Short problem a: Quote the records from the line with "You are a computer-use agent. 620x387 pixels." through the end of the records, word for word.

Excerpted text:

▼

Pentecost 19, Common Lectionary Year B

Mark 9:38-50

©Rev. Dr. Elisabeth R. Jones

Audio file of scripture and sermon

Jesus has a small child on his knee.
Ain’t that sweet!
Yes, it could well be if it were Grandpa Rod with Sophie,
but it was more than that.
Jesus looked around for something, someone, to help him make a point;
his point – at this moment in his journey to Jerusalem,
after everything that has come before,
his feeding of multitudes,
his healing of sickness,
his casting out of demons – healing broken relationships, broken families,
his teaching of the “Way,” or the Dream of God,
was to try one more time to teach his disciples,
(that’s us),
that the welcome of God is radical,
it’s as large and diverse as creation itself.
When God created, it was to create a holy community
where the abundance of God is cherished and shared,
where the fullness of existence and blessing belongs to every creature.

So he sees a toddler…
who in his day had no rights, no intrinsic value,….
actually that’s not going to work,
we see children differently,
so let me try to put this into our contemporary context.

▲

Short problem b: In the sermon text, who is on Jesus's knee?

Records for the task:

▼

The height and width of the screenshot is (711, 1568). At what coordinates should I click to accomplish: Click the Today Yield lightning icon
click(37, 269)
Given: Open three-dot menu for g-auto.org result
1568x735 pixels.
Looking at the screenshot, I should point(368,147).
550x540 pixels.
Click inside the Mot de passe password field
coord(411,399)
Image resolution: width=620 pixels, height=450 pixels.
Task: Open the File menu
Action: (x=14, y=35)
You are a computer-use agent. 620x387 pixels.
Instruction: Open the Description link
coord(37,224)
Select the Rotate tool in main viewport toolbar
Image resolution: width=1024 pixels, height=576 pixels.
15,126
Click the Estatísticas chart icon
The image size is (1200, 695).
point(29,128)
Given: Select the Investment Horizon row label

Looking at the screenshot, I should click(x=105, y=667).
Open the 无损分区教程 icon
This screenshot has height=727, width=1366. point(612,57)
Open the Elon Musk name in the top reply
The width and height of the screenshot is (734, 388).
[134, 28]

▲

Finished answer a:
You are a computer-use agent. 620x387 pixels.
Instruction: Open the Description link
coord(37,224)
Select the Rotate tool in main viewport toolbar
Image resolution: width=1024 pixels, height=576 pixels.
15,126
Click the Estatísticas chart icon
The image size is (1200, 695).
point(29,128)
Given: Select the Investment Horizon row label

Looking at the screenshot, I should click(x=105, y=667).
Open the 无损分区教程 icon
This screenshot has height=727, width=1366. point(612,57)
Open the Elon Musk name in the top reply
The width and height of the screenshot is (734, 388).
[134, 28]

Finished answer b: A small child.